PROVIDED RECORDS:
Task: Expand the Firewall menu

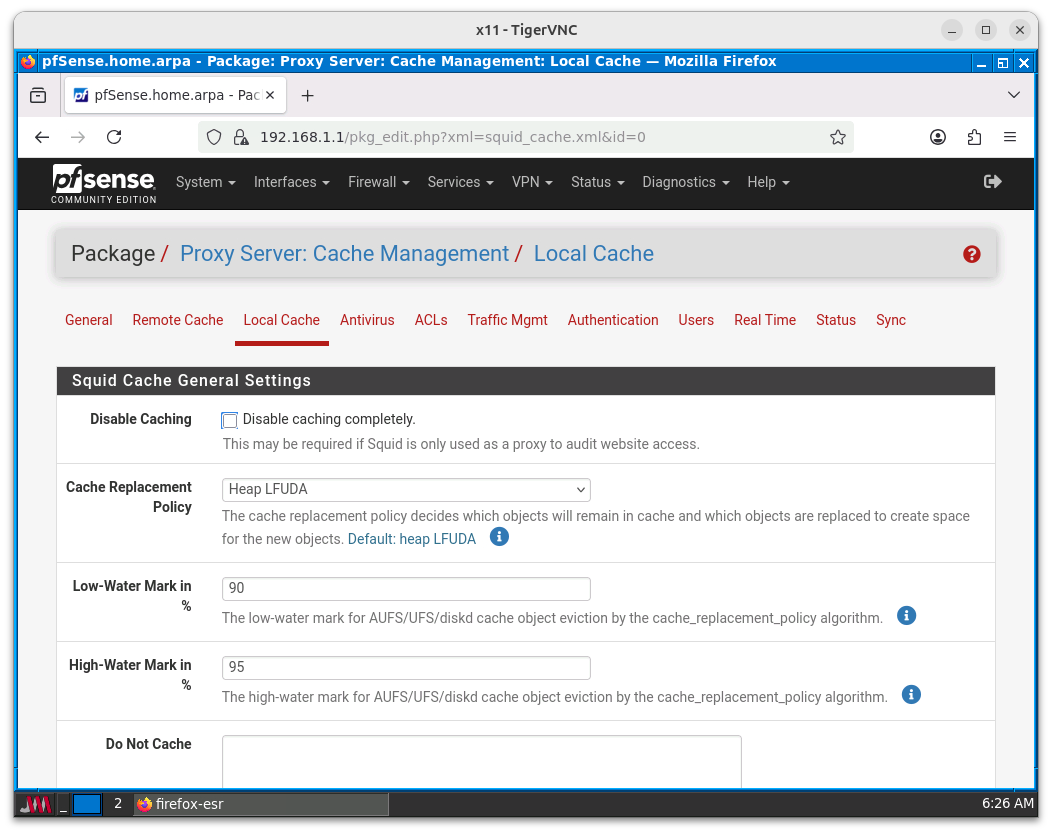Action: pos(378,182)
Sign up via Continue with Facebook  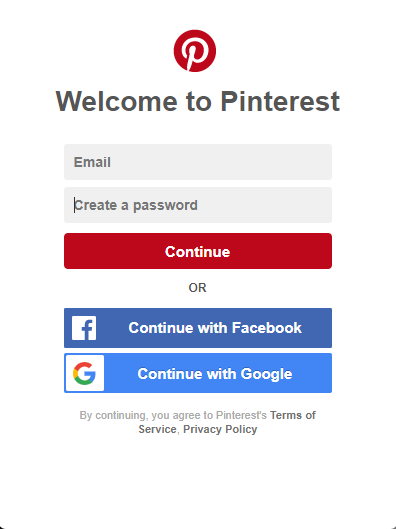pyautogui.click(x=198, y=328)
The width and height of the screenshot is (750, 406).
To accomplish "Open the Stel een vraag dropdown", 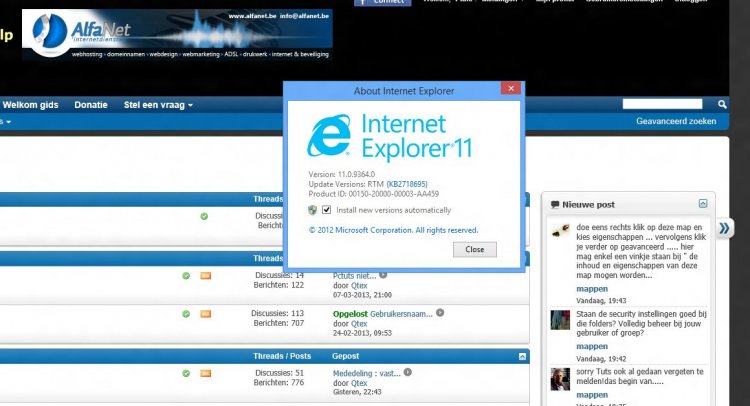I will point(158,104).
--
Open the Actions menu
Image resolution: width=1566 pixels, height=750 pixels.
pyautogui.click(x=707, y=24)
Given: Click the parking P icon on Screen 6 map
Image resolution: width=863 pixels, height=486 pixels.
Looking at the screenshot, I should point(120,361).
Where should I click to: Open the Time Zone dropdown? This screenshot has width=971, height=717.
* * *
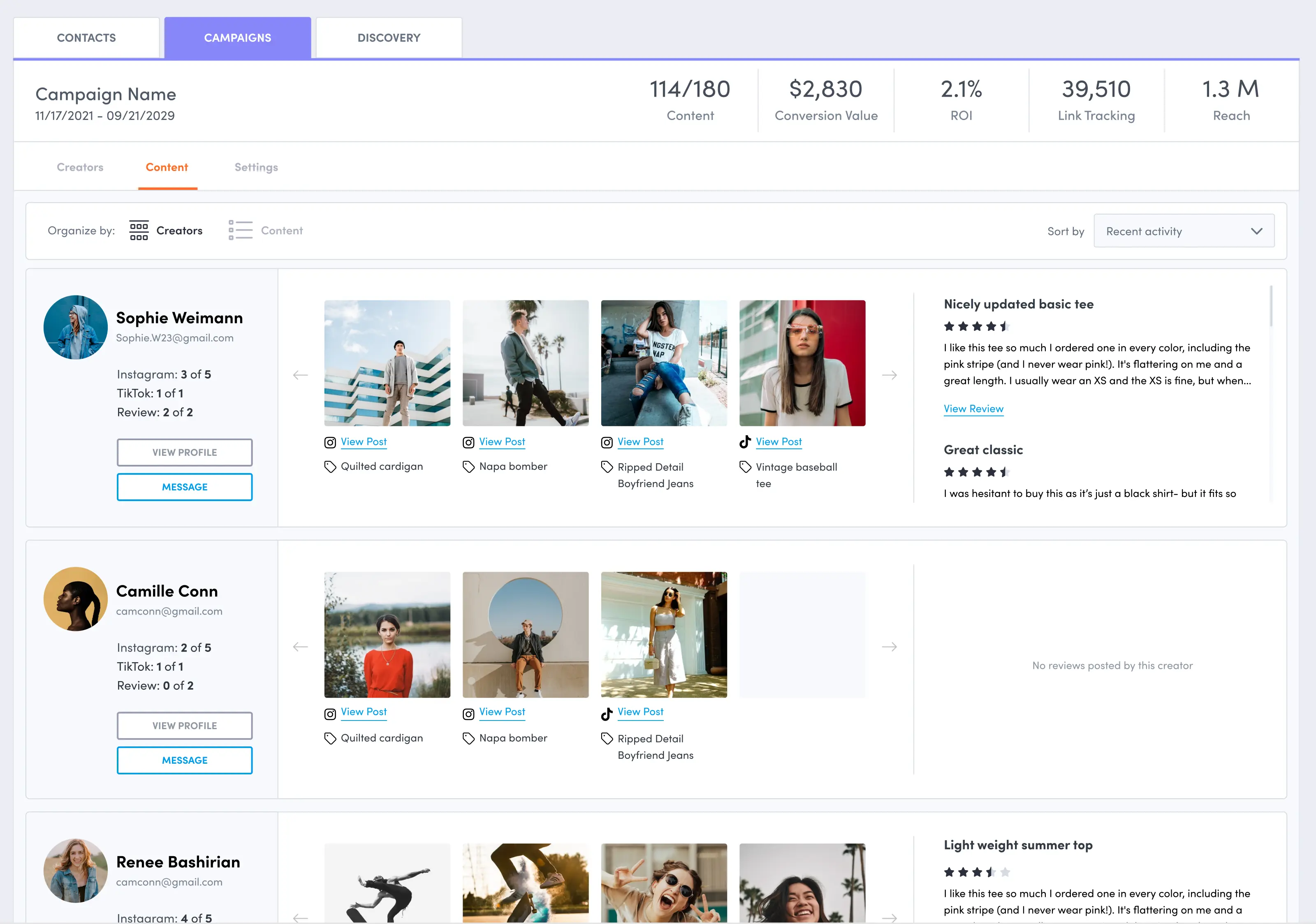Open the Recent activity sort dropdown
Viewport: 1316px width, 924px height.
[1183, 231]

OBJECTIVE:
In the records starting at the line containing "Given: Click the" and ending at the line containing "Where should I", change "Time Zone" to "Language" and give only those lines, with nothing else altered.

FULL SOLUTION:
Given: Click the parking P icon on Screen 6 map
Image resolution: width=863 pixels, height=486 pixels.
Looking at the screenshot, I should point(120,361).
Where should I click to: Open the Language dropdown? This screenshot has width=971, height=717.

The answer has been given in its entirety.